Render every line of the rows below as a JSON list of strings, one string per line, with blank lines omitted.
|---|
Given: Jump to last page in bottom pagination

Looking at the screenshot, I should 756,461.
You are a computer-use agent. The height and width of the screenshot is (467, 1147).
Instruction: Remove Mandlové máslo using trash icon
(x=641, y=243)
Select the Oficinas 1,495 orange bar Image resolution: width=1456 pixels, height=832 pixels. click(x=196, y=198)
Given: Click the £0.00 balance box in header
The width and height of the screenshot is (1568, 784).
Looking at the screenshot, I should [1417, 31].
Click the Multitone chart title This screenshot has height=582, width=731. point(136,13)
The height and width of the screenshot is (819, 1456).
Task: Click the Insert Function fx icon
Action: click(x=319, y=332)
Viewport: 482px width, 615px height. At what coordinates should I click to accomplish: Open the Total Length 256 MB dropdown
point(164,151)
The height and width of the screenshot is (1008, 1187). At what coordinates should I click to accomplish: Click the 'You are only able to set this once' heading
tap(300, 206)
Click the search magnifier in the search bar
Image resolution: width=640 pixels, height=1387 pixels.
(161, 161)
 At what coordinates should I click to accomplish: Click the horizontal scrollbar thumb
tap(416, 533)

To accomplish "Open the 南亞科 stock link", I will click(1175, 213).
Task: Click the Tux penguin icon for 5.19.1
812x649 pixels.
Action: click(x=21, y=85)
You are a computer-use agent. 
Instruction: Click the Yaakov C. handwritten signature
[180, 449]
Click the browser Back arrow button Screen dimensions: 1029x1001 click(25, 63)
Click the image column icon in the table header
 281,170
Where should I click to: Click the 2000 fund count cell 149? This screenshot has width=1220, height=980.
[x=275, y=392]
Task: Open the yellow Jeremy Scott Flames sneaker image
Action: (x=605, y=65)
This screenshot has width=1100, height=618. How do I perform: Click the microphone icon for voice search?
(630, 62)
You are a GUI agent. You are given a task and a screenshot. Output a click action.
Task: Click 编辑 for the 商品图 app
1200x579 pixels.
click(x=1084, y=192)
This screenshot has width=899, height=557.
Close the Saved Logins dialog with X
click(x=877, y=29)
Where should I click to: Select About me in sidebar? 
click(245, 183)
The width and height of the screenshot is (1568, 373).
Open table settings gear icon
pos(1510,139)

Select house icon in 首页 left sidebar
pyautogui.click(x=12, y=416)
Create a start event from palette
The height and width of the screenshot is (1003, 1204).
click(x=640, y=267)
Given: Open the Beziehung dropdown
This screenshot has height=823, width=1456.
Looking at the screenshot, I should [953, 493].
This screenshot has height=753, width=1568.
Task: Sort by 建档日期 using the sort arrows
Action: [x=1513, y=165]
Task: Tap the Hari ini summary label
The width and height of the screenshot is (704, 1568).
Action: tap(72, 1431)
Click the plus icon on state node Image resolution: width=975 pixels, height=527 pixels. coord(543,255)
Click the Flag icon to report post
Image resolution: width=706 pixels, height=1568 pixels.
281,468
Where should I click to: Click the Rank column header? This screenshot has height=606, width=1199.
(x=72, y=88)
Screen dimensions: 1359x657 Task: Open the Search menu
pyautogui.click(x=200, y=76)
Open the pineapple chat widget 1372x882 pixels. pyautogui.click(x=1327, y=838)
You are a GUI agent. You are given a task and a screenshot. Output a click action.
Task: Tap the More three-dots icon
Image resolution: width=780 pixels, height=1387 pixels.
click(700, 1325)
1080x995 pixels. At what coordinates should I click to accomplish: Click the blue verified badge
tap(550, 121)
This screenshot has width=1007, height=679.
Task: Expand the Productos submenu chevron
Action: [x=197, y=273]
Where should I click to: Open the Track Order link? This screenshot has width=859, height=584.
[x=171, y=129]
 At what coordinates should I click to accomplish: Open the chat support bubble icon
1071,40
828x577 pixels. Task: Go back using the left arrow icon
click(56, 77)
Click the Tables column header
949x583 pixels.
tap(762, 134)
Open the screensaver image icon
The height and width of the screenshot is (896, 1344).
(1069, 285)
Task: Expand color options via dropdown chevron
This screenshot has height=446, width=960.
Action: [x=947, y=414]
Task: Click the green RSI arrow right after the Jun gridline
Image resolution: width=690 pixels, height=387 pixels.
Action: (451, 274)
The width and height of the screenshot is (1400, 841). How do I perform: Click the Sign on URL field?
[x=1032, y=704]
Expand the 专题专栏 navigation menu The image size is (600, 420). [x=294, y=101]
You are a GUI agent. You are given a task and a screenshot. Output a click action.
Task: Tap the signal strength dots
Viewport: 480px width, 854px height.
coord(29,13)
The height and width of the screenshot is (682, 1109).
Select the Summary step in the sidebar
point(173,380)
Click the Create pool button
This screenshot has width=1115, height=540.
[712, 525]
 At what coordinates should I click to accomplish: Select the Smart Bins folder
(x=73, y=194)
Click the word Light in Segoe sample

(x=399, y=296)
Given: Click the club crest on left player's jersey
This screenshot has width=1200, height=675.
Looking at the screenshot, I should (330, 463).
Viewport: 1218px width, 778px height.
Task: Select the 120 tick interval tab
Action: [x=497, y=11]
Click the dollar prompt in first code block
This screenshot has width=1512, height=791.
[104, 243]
|---|
(RIGHT ANSWER)
[
  "Given: Jump to last page in bottom pagination",
  "Looking at the screenshot, I should 756,461.",
  "You are a computer-use agent. The height and width of the screenshot is (467, 1147).",
  "Instruction: Remove Mandlové máslo using trash icon",
  "(x=641, y=243)",
  "Select the Oficinas 1,495 orange bar Image resolution: width=1456 pixels, height=832 pixels. click(x=196, y=198)",
  "Given: Click the £0.00 balance box in header",
  "The width and height of the screenshot is (1568, 784).",
  "Looking at the screenshot, I should [1417, 31].",
  "Click the Multitone chart title This screenshot has height=582, width=731. point(136,13)",
  "The height and width of the screenshot is (819, 1456).",
  "Task: Click the Insert Function fx icon",
  "Action: click(x=319, y=332)",
  "Viewport: 482px width, 615px height. At what coordinates should I click to accomplish: Open the Total Length 256 MB dropdown",
  "point(164,151)",
  "The height and width of the screenshot is (1008, 1187). At what coordinates should I click to accomplish: Click the 'You are only able to set this once' heading",
  "tap(300, 206)",
  "Click the search magnifier in the search bar",
  "Image resolution: width=640 pixels, height=1387 pixels.",
  "(161, 161)",
  " At what coordinates should I click to accomplish: Click the horizontal scrollbar thumb",
  "tap(416, 533)",
  "To accomplish \"Open the 南亞科 stock link\", I will click(1175, 213).",
  "Task: Click the Tux penguin icon for 5.19.1",
  "812x649 pixels.",
  "Action: click(x=21, y=85)",
  "You are a computer-use agent. ",
  "Instruction: Click the Yaakov C. handwritten signature",
  "[180, 449]",
  "Click the browser Back arrow button Screen dimensions: 1029x1001 click(25, 63)",
  "Click the image column icon in the table header",
  " 281,170",
  "Where should I click to: Click the 2000 fund count cell 149? This screenshot has width=1220, height=980.",
  "[x=275, y=392]",
  "Task: Open the yellow Jeremy Scott Flames sneaker image",
  "Action: (x=605, y=65)",
  "This screenshot has width=1100, height=618. How do I perform: Click the microphone icon for voice search?",
  "(630, 62)",
  "You are a GUI agent. You are given a task and a screenshot. Output a click action.",
  "Task: Click 编辑 for the 商品图 app",
  "1200x579 pixels.",
  "click(x=1084, y=192)",
  "This screenshot has width=899, height=557.",
  "Close the Saved Logins dialog with X",
  "click(x=877, y=29)",
  "Where should I click to: Select About me in sidebar? ",
  "click(245, 183)",
  "The width and height of the screenshot is (1568, 373).",
  "Open table settings gear icon",
  "pos(1510,139)",
  "Select house icon in 首页 left sidebar",
  "pyautogui.click(x=12, y=416)",
  "Create a start event from palette",
  "The height and width of the screenshot is (1003, 1204).",
  "click(x=640, y=267)",
  "Given: Open the Beziehung dropdown",
  "This screenshot has height=823, width=1456.",
  "Looking at the screenshot, I should [953, 493].",
  "This screenshot has height=753, width=1568.",
  "Task: Sort by 建档日期 using the sort arrows",
  "Action: [x=1513, y=165]",
  "Task: Tap the Hari ini summary label",
  "The width and height of the screenshot is (704, 1568).",
  "Action: tap(72, 1431)",
  "Click the plus icon on state node Image resolution: width=975 pixels, height=527 pixels. coord(543,255)",
  "Click the Flag icon to report post",
  "Image resolution: width=706 pixels, height=1568 pixels.",
  "281,468",
  "Where should I click to: Click the Rank column header? This screenshot has height=606, width=1199.",
  "(x=72, y=88)",
  "Screen dimensions: 1359x657 Task: Open the Search menu",
  "pyautogui.click(x=200, y=76)",
  "Open the pineapple chat widget 1372x882 pixels. pyautogui.click(x=1327, y=838)",
  "You are a GUI agent. You are given a task and a screenshot. Output a click action.",
  "Task: Tap the More three-dots icon",
  "Image resolution: width=780 pixels, height=1387 pixels.",
  "click(700, 1325)",
  "1080x995 pixels. At what coordinates should I click to accomplish: Click the blue verified badge",
  "tap(550, 121)",
  "This screenshot has width=1007, height=679.",
  "Task: Expand the Productos submenu chevron",
  "Action: [x=197, y=273]",
  "Where should I click to: Open the Track Order link? This screenshot has width=859, height=584.",
  "[x=171, y=129]",
  " At what coordinates should I click to accomplish: Open the chat support bubble icon",
  "1071,40",
  "828x577 pixels. Task: Go back using the left arrow icon",
  "click(56, 77)",
  "Click the Tables column header",
  "949x583 pixels.",
  "tap(762, 134)",
  "Open the screensaver image icon",
  "The height and width of the screenshot is (896, 1344).",
  "(1069, 285)",
  "Task: Expand color options via dropdown chevron",
  "This screenshot has height=446, width=960.",
  "Action: [x=947, y=414]",
  "Task: Click the green RSI arrow right after the Jun gridline",
  "Image resolution: width=690 pixels, height=387 pixels.",
  "Action: (451, 274)",
  "The width and height of the screenshot is (1400, 841). How do I perform: Click the Sign on URL field?",
  "[x=1032, y=704]",
  "Expand the 专题专栏 navigation menu The image size is (600, 420). [x=294, y=101]",
  "You are a GUI agent. You are given a task and a screenshot. Output a click action.",
  "Task: Tap the signal strength dots",
  "Viewport: 480px width, 854px height.",
  "coord(29,13)",
  "The height and width of the screenshot is (682, 1109).",
  "Select the Summary step in the sidebar",
  "point(173,380)",
  "Click the Create pool button",
  "This screenshot has width=1115, height=540.",
  "[712, 525]",
  " At what coordinates should I click to accomplish: Select the Smart Bins folder",
  "(x=73, y=194)",
  "Click the word Light in Segoe sample",
  "(x=399, y=296)",
  "Given: Click the club crest on left player's jersey",
  "This screenshot has width=1200, height=675.",
  "Looking at the screenshot, I should (330, 463).",
  "Viewport: 1218px width, 778px height.",
  "Task: Select the 120 tick interval tab",
  "Action: [x=497, y=11]",
  "Click the dollar prompt in first code block",
  "This screenshot has width=1512, height=791.",
  "[104, 243]"
]